1        Correspondence Theory: In the words of Thomas Aquinas, ‘Truth is the equation of things and intellect.’

2        Coherence Theory: Truth is only what is coherent with the whole system.

3        Constructive Theory: Perceptions of truth are viewed as contingent to convention, human perception and social experience, in other words, every truth is socially constructed.

4        Consensus Theory: Whatever is agreed upon …

5        Pragmatic Theory: Truth is verified and confirmed by the results of putting one’s     concept into practice. It is self-corrective over time.

6        Kierkegaard says – ‘Objective truths are final and static. Subjective truths are continuing and dynamic.’

7        Nietzsche thought untruth is better than truth if it has life-enhancement as consequence.

8        Fromm held Truth to be a functional approximation of reality.

9        Foucault refers to ‘Regimes of Truth’ that shift constantly throughout history.

10    Baudrillard: The simulacrum is true because it conceals that there is no truth.

11    Lao Tzu: Words of truth are always paradoxical.
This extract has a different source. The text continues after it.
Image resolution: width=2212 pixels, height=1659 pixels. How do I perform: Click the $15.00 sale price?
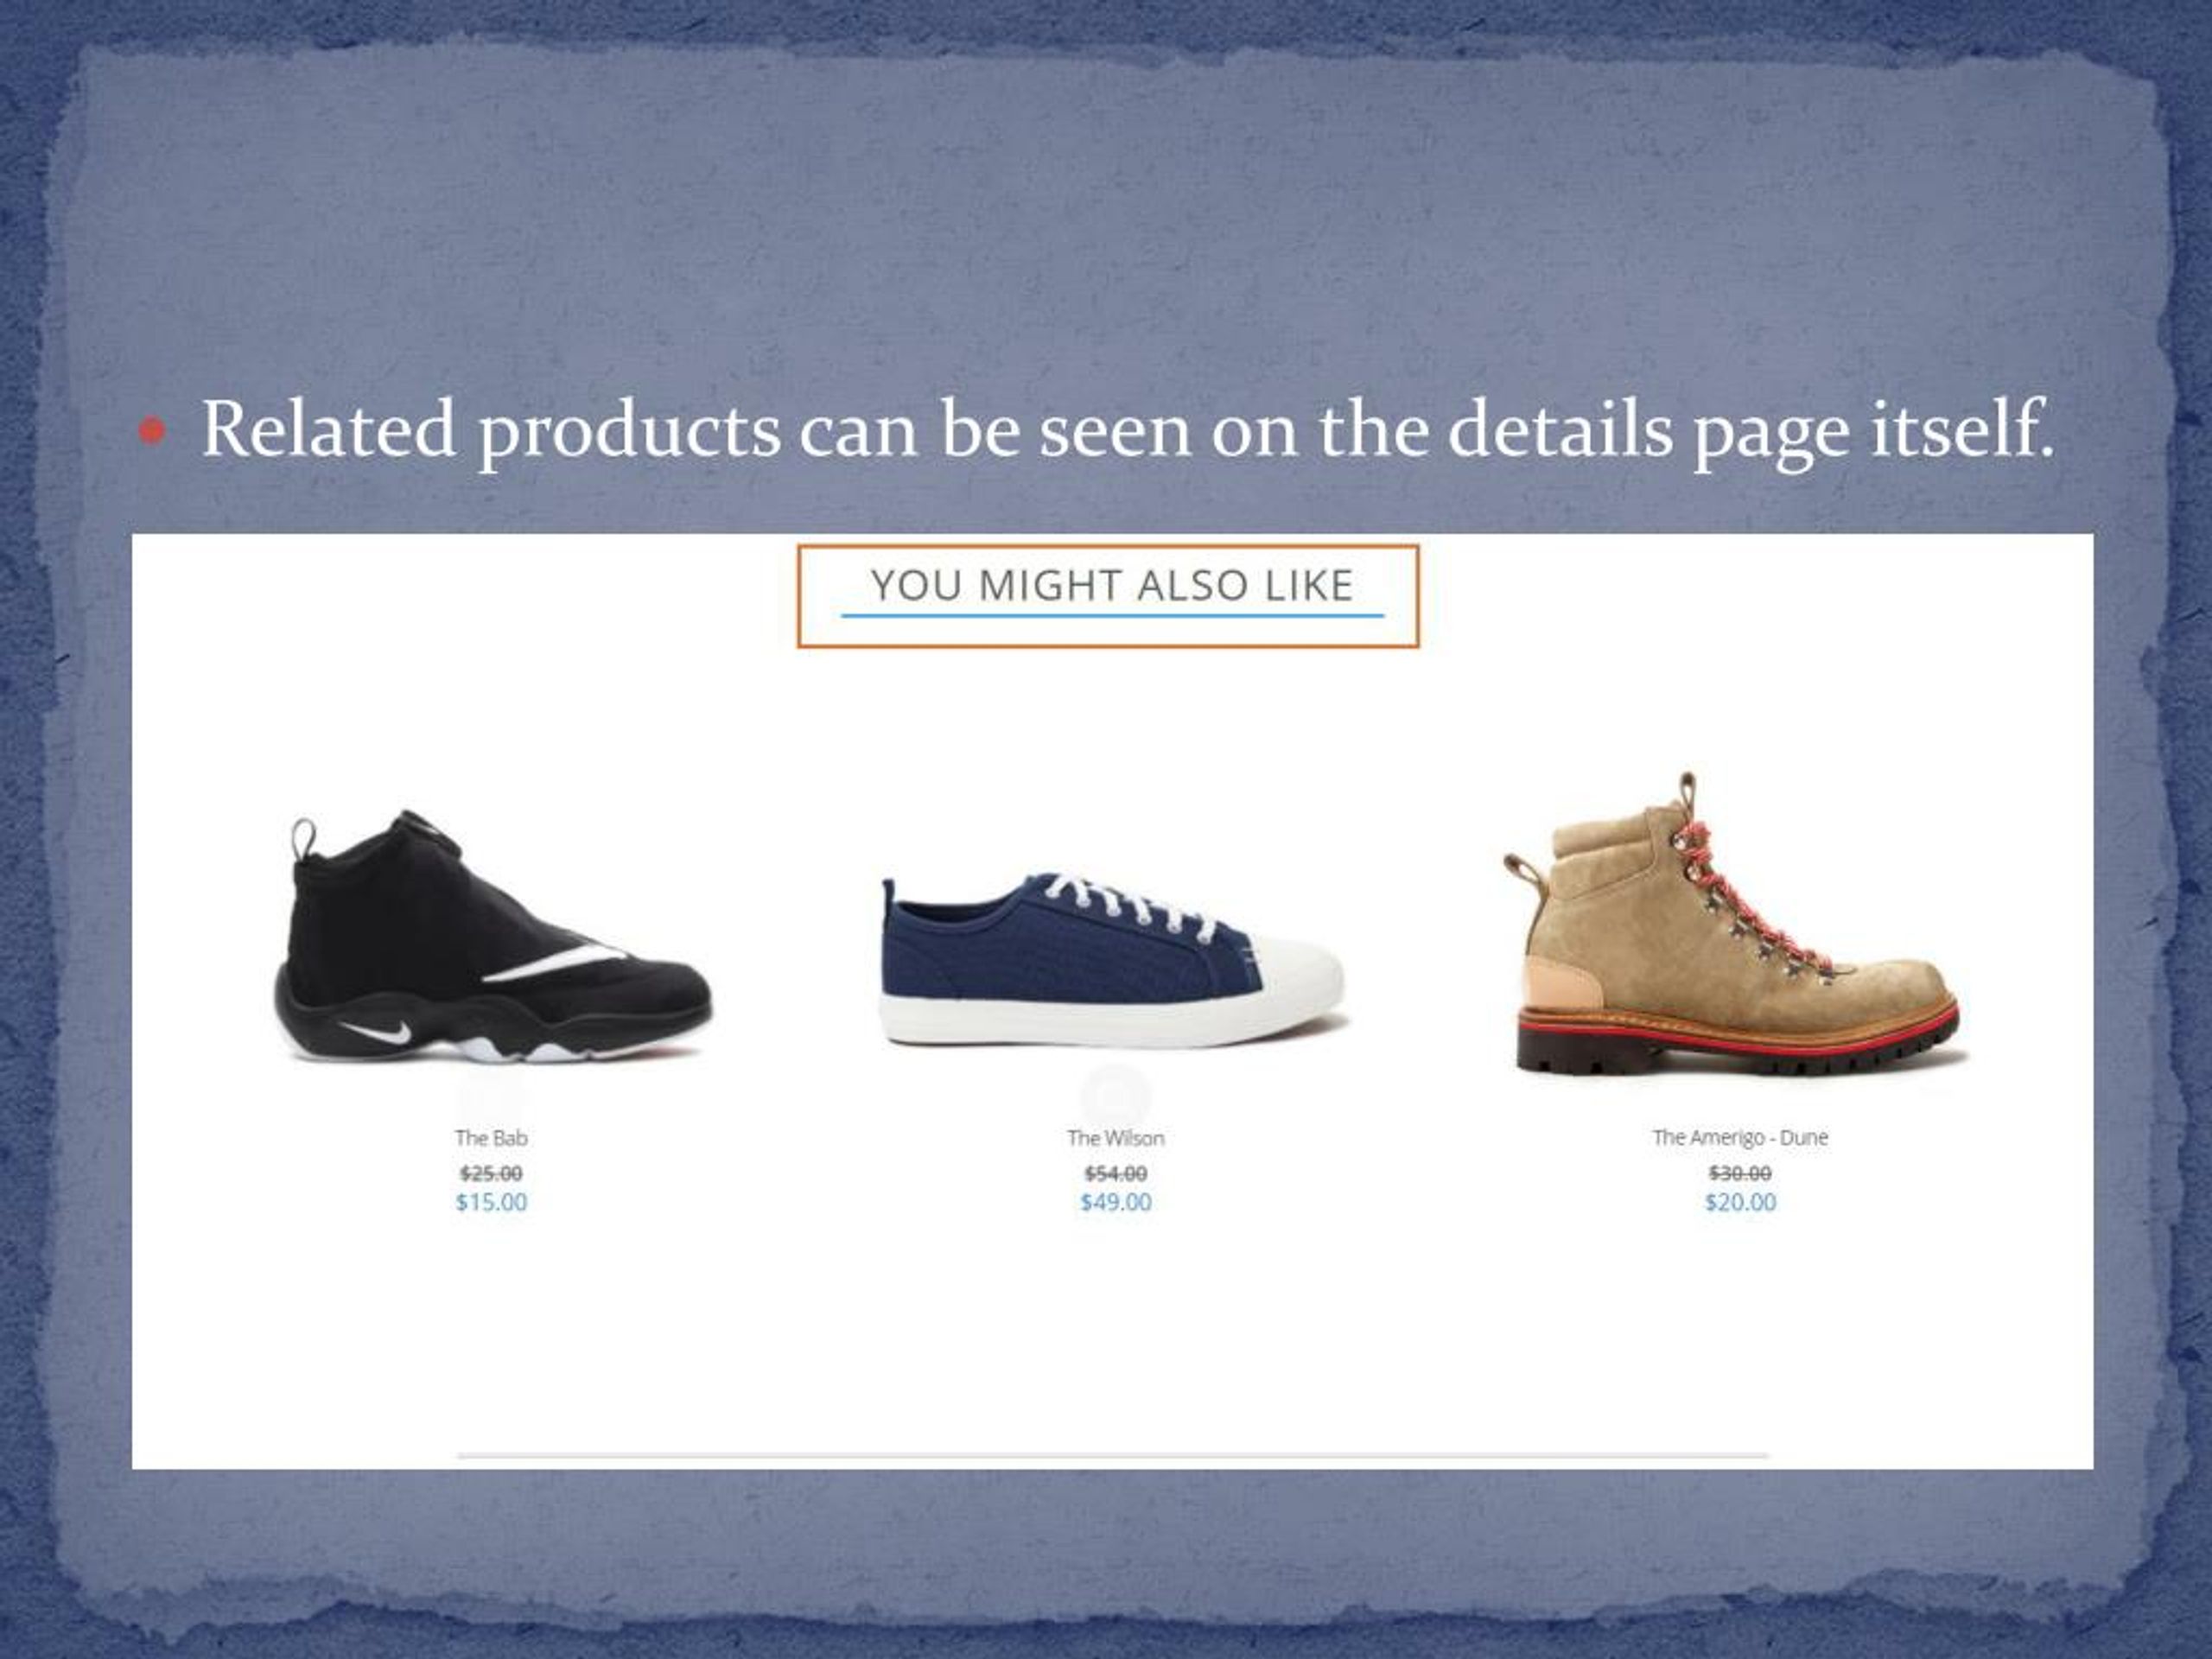click(x=491, y=1202)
12   A mystic, Hazrat Inayat Khan, expressed TRUTH like this: Those who see the truth uncovered, abandon reason and logic, good and bad, high and low, new and old … As water in a fountain flows in one stream but falls in many drops, divided by time and space, so are the revelations of the one stream of truth. Not everyone can comprehend the idea of different truths being derived from one truth. Common sense has been so narrowly trained in this world of variety that it naturally fails to realize the breadth and subtlety of a spiritual fact so far beyond the reach of its limited reasoning.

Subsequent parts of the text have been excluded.